Data for this task
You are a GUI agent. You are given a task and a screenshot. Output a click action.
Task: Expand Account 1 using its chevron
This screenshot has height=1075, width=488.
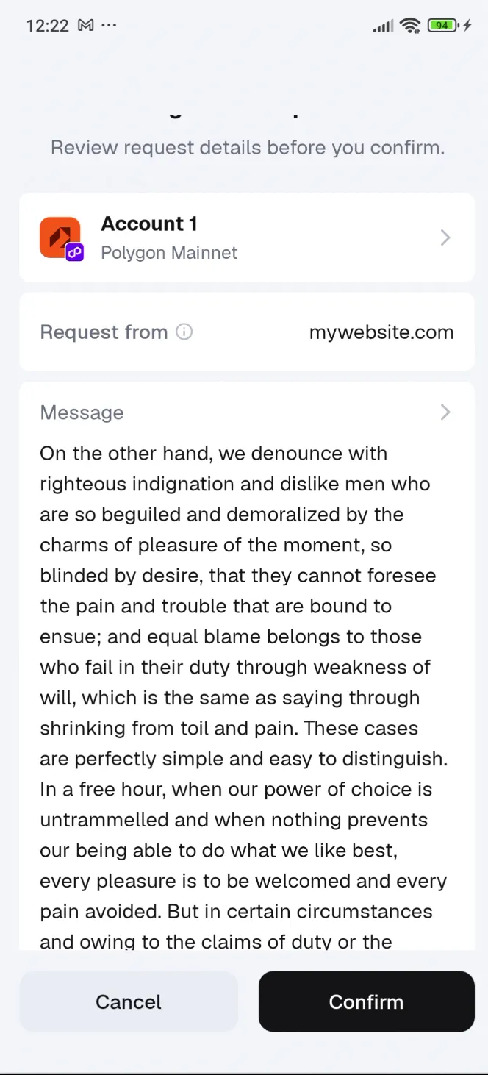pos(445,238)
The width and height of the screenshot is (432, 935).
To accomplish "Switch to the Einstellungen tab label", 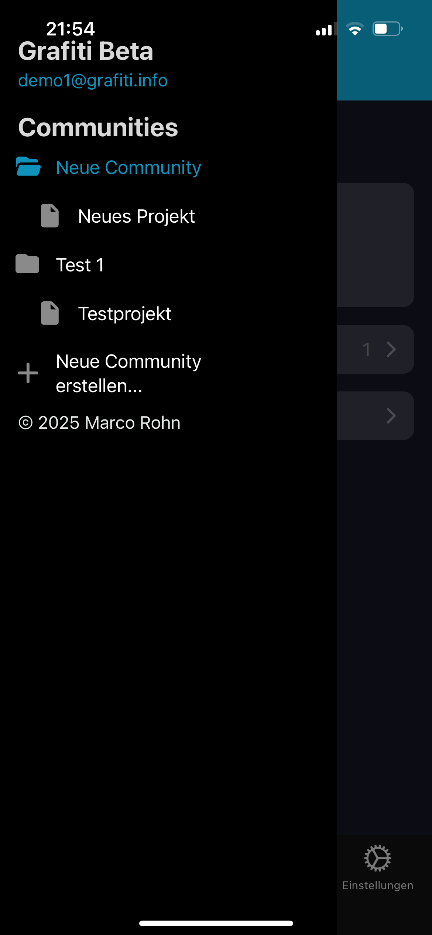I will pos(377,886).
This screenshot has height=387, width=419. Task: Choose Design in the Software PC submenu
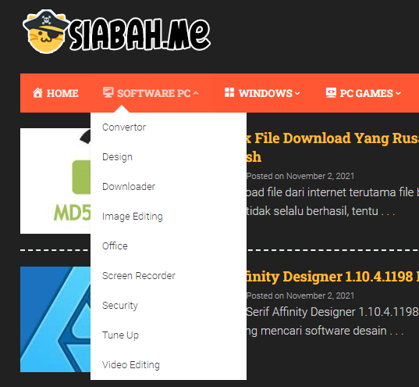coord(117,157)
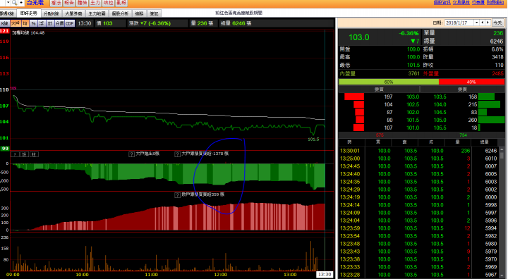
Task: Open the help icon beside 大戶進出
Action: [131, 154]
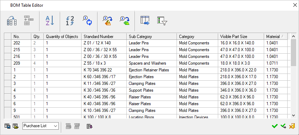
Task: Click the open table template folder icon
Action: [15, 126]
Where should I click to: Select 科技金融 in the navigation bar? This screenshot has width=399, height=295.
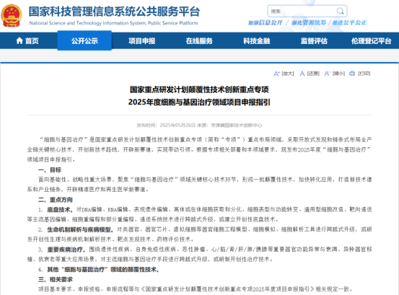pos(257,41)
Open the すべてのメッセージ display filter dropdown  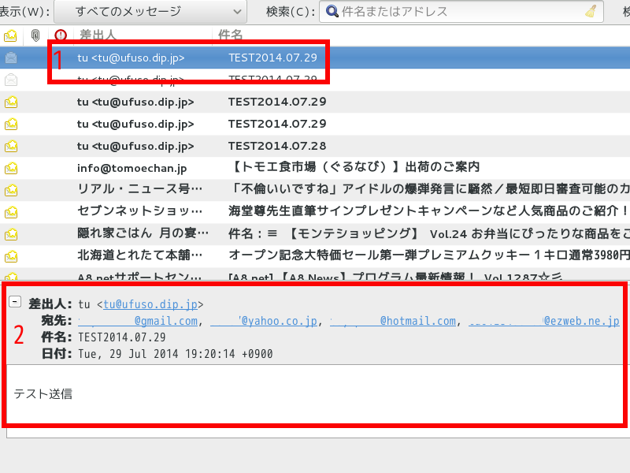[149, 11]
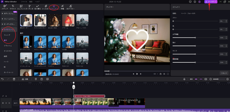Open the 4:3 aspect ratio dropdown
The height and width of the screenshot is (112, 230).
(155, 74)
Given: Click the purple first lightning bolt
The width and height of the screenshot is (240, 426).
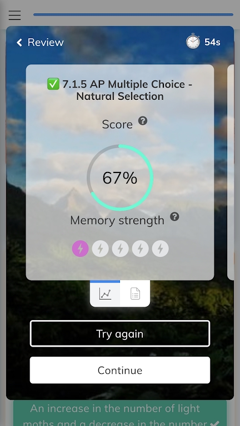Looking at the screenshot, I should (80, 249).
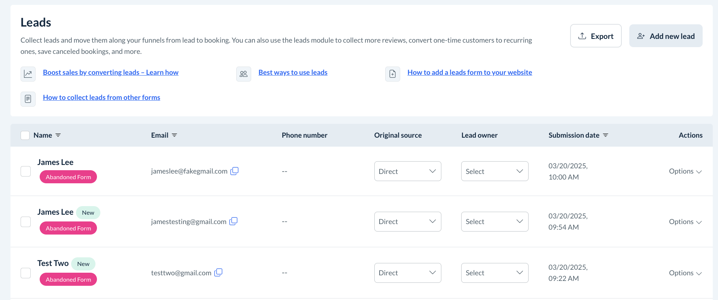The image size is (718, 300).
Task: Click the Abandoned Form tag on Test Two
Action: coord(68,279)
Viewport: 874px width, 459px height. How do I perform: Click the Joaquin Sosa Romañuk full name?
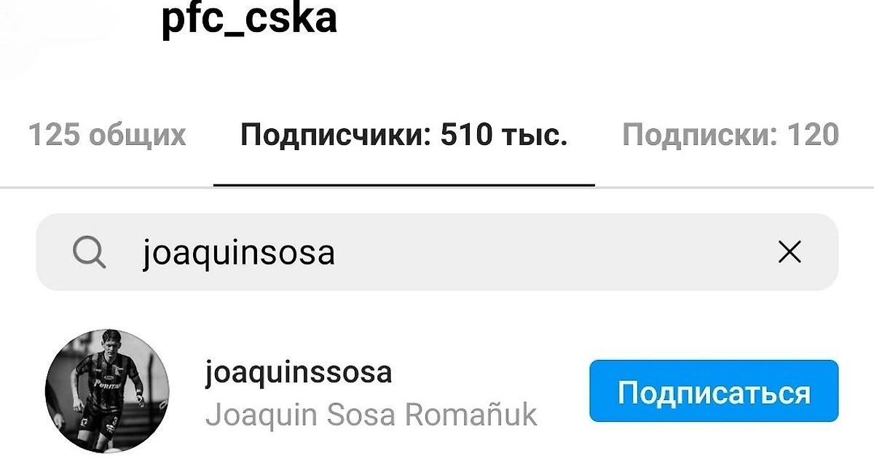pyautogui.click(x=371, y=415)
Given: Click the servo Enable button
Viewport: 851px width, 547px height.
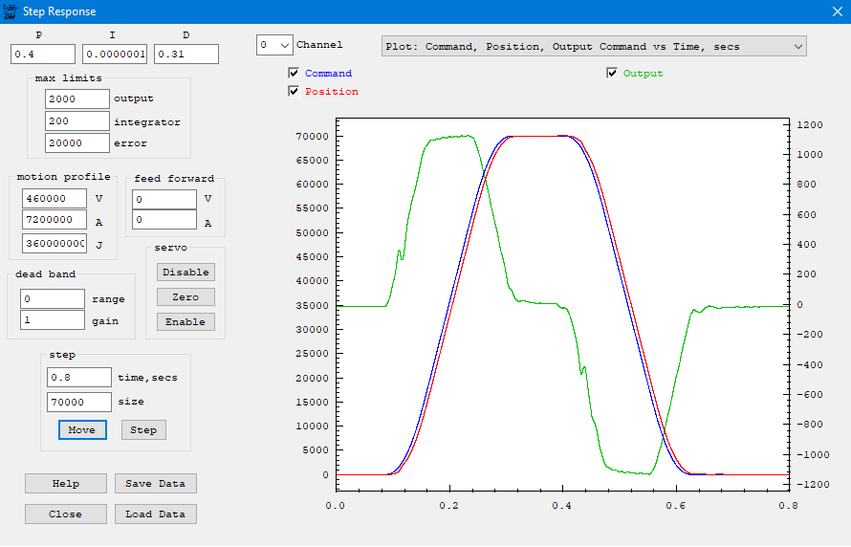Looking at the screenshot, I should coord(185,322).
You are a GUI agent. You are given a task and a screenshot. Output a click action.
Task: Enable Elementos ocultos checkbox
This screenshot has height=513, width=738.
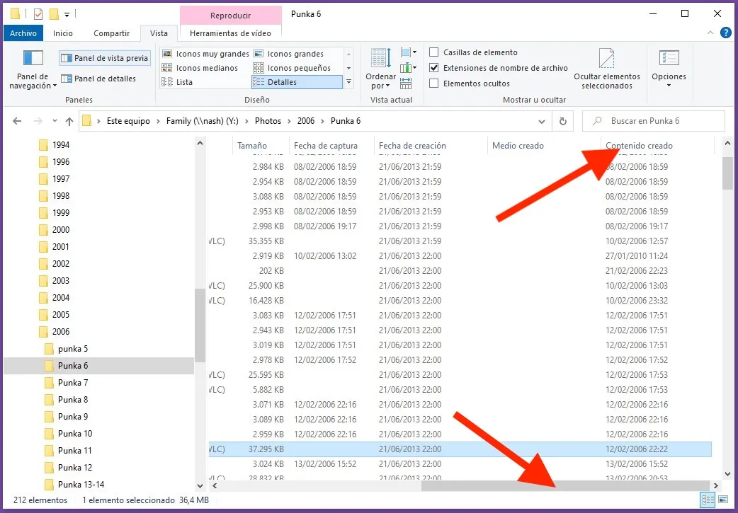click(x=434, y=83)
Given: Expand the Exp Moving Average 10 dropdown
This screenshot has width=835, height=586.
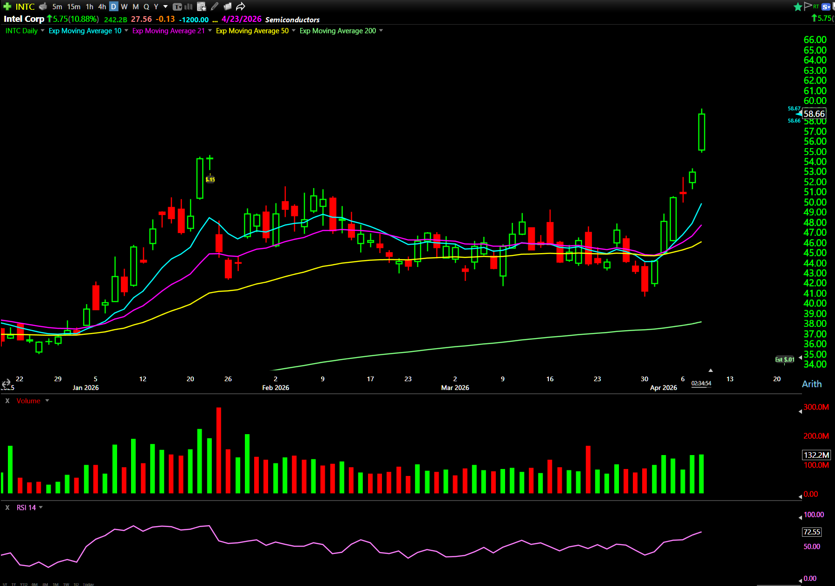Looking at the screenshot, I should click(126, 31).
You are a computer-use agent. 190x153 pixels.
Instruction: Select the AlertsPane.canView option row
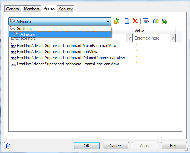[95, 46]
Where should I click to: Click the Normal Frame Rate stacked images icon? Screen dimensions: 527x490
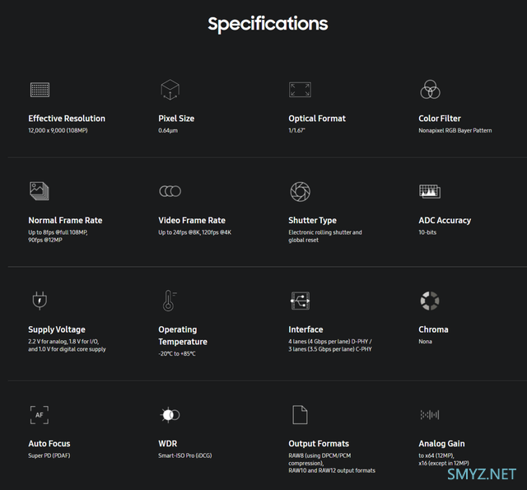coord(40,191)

Prompt
Scan the records for the string "Enable". Copy each line in which it appears.

Result of the task
Given: Click the servo Enable button
Task: Enable Elementos ocultos checkbox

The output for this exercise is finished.